● **What is being asked**
Rewrite the sermon excerpt from "When that happens, there’s" up to and including "Spirit on them.", substituting "peak" for "apex".

● **Supplied passage**
>> start

There’s going to be a day that every nation on the face of the planet is going to come against Israel and on that day, Israel will have no other ally but one and that is God. They’ll call out to God and God will do a miraculous, supernatural protection and give Israel victory. What do we call that? The battle of Armageddon.
When that happens, there’s something else that’s going to happen. This is the important thing
for us this morning to know. When that happens, all the nations gather. God will protect in vs.
10. At the end of the Tribulation when every thing comes to it’s apex and all the nations of the
world are about to destroy Israel, God will protect them and he will pour out his Spirit on them.
What does that mean? When they look on me whom they have pierced. You go through the
book of Zechariah and you see at the end of the age, two thirds of Israel will be wiped out and
one third will become believers in Christ.

>> end

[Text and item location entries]

>> start

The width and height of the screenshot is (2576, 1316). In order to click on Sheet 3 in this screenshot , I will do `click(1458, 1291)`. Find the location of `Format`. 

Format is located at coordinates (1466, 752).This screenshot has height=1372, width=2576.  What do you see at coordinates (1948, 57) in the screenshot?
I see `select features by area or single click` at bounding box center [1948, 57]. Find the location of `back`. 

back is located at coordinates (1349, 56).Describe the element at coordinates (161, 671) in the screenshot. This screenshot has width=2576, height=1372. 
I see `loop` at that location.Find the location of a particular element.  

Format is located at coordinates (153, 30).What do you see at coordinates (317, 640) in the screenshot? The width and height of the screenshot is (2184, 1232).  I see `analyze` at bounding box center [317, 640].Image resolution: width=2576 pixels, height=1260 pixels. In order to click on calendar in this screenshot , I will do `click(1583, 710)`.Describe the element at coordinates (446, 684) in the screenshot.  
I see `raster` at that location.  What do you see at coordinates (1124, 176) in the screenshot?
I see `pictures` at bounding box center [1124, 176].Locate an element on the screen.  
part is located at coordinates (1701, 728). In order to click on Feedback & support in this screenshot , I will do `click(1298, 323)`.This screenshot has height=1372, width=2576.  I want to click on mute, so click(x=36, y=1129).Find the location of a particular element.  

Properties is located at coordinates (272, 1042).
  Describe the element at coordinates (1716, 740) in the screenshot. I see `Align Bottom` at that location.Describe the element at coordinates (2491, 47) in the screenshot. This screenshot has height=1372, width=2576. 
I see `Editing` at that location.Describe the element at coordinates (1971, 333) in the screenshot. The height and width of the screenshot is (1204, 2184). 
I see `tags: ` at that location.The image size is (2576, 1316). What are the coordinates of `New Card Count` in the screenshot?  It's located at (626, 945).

>> end

● **Output for this exercise**
When that happens, there’s something else that’s going to happen. This is the important thing
for us this morning to know. When that happens, all the nations gather. God will protect in vs.
10. At the end of the Tribulation when every thing comes to it’s peak and all the nations of the
world are about to destroy Israel, God will protect them and he will pour out his Spirit on them.